白勍想說什麼,都開口了,又趕緊閉上了嘴。
有什麼解釋的必要?
說陸令山身邊的那個女人是自己曾經的女兒……
白勍深吸了口氣,“你們兩個慢慢聊,我先回房去了。”
說完起身,直接上樓去了。
候斯人撇撇嘴,“爸,我媽怎麼了?”
侯成玉搖搖頭,“不知道,最近總是怪怪的。”
候斯人嘿嘿笑,“你不會是做了什麼壞事被我媽給發現了吧?”
侯成玉瞪了她一眼,“胡說什麼呢?你爸爸我是那種人?”
“是是是,你不是,那麼爸爸,你記得繼續幫我關注陸令山哦!我一定要嫁給他!想想,你要是成了陸令山的老丈人,會是什麼樣的場景?”
侯成玉朝著她的鼻子點了點,“你就在這裡給我灌迷魂湯吧!還當陸令山的老丈人,你怎麼不想想,你想要嫁給他,我得付出多大的代價!”
候斯人聽了這話,一點都不惱,還是繼續傻兮兮的笑,“爸爸,我可是你唯一的女兒!你不替我`操心,替誰操心啊?嘿嘿,你就放心大膽的爲我忙活吧!”
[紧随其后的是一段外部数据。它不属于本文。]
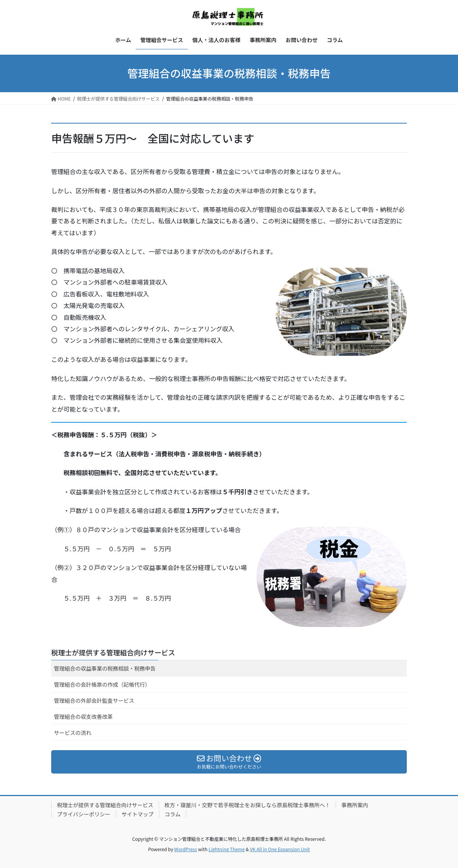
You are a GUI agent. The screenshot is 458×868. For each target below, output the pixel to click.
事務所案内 (355, 805)
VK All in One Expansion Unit (280, 849)
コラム (173, 814)
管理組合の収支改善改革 (83, 717)
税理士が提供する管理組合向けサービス (113, 652)
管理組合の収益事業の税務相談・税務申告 (105, 668)
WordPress (186, 849)
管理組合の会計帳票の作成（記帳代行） (102, 684)
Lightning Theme (226, 849)
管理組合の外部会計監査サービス (94, 700)
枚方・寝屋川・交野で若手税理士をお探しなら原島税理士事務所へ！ (247, 805)
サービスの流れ (73, 733)
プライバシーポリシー (84, 814)
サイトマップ (138, 814)
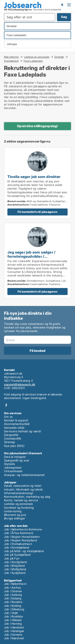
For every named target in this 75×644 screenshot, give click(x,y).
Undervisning (13, 511)
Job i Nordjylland (15, 562)
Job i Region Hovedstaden (22, 536)
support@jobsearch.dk (20, 384)
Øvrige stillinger (15, 518)
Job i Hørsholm (14, 627)
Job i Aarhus (12, 588)
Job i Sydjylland (15, 573)
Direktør (59, 57)
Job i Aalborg (13, 594)
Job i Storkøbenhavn (18, 544)
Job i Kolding (13, 606)
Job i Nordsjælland (17, 547)
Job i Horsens (13, 634)
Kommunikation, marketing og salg (27, 496)
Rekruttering (11, 57)
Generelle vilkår (14, 428)
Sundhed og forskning (19, 508)
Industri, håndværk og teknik (23, 489)
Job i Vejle (11, 613)
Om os (8, 416)
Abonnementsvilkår (17, 424)
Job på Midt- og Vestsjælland (24, 551)
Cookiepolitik (13, 438)
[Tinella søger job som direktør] (37, 183)
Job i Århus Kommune (19, 533)
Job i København (15, 584)
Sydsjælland (11, 61)
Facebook (6, 405)
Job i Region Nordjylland (21, 540)
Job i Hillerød (13, 620)
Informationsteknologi (19, 493)
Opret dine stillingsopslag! (37, 126)
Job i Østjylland (14, 566)
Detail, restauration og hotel (23, 486)
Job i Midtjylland (15, 569)
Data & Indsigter (15, 457)
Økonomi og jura (15, 515)
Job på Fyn (12, 558)
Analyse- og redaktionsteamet (24, 475)
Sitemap (10, 442)
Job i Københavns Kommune (23, 529)
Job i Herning (13, 624)
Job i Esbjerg (13, 598)
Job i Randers (13, 602)
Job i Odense (13, 591)
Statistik (10, 464)
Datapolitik (11, 435)
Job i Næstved (14, 638)
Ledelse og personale (37, 57)
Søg (64, 17)
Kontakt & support (16, 420)
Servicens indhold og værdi (22, 431)
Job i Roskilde (13, 616)
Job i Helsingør (14, 631)
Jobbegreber (13, 468)
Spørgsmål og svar (17, 460)
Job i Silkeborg (14, 609)
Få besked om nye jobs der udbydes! (62, 4)
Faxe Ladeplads (33, 61)
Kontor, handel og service (21, 500)
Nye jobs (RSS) (14, 446)
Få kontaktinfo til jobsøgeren (37, 212)
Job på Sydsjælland (17, 554)
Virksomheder (13, 471)
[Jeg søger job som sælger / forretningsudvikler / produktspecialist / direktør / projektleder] (37, 261)
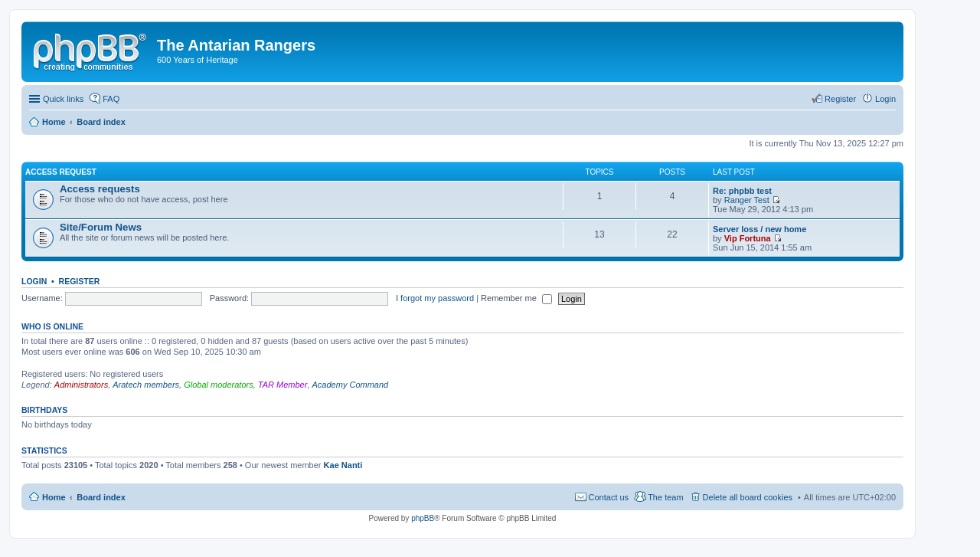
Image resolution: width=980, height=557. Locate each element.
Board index (101, 497)
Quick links (63, 99)
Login (34, 281)
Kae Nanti (343, 465)
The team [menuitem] (665, 497)
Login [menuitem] (885, 99)
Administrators (81, 385)
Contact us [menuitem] (609, 497)
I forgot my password (435, 298)
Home (54, 497)
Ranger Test (746, 200)
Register (80, 281)
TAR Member (283, 385)
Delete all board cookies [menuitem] (747, 497)
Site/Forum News (100, 227)
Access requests (100, 188)
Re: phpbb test (742, 191)
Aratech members (145, 385)
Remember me (516, 298)
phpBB (423, 518)
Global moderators (218, 385)
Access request (60, 172)
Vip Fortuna (747, 238)
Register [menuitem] (840, 99)
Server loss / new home (760, 229)
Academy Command (351, 385)
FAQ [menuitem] (111, 99)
侯成玉聽了候斯人的話,沉默了半晌,接著就哈哈笑了起來,“行,爸爸就聽你一次!”
跟女兒聊完,侯成玉就直接上樓去了。
一進臥室,就看見白勍坐在窗戶邊上,看著外面的夜色發呆。
“發什麼呆呢,怪不得女兒說你神經兮兮的,你看看你,大晚上的都搞些什麼。”
白勍急忙回過神來,看著他,“你要睡了?”
“還行,不著急。”侯成玉坐在她身邊,“想什麼呢那麼專心?”
白勍靠在他的肩膀上,“沒什麼,就想咱們年輕時候的事情呢。當時我剛遇到你……”
侯成玉笑笑,“是啊,那時候你還是個大姑娘,現在都成了小老太太了。”
白勍笑笑,“你才小老太太呢,一眨眼,我跟你在一起竟然都二十幾年了。”
侯成玉將她攬在懷裡,陪著她一起看向窗外。
白勍卻一臉的凝思,望著窗戶,不知道在想些什麼。
*
陸令山當晚住在了這裡,第二天一早直接去了物業,讓對方調出監控,查詢撞到秦思甜的人的身份!
物業知道昨天出了事,心裡一直就很擔心。
現在陸令山找過來,負責人的心臟都要跳出來了!
然而心裡再怎麼害怕,卻又不敢多說。
只能忍著,聽從陸令山的安排,找出對方。
等查清楚對方的身份,愣了一下,“這,這是……”
“這是誰?”
“這是侯先生家的太太,白勍女士。”
“住在這個小區的?”
“對,就在八號樓。”
陸令山擰了擰眉,“將她趕出去。”
物業經理愣住了,“什麼?”
“我說將她,將她家的人,都給我趕出去。沒聽明白?”陸令山眉頭皺的狠狠地,看著負責人,“如果你聽不懂,就給我找一個能聽懂人話的人過來!”
負責人兩股顫顫,看見陸令山帶著怒火的表情,似乎他下一秒就要撲過來打人!
然而即使如此,負責人也不敢答應他的要求。
無他。
這侯家也是有來歷的啊!
“陸先生,這侯家……我們惹不起啊!不然,不然我帶您過去,您兩位私底下解決,怎麼樣?”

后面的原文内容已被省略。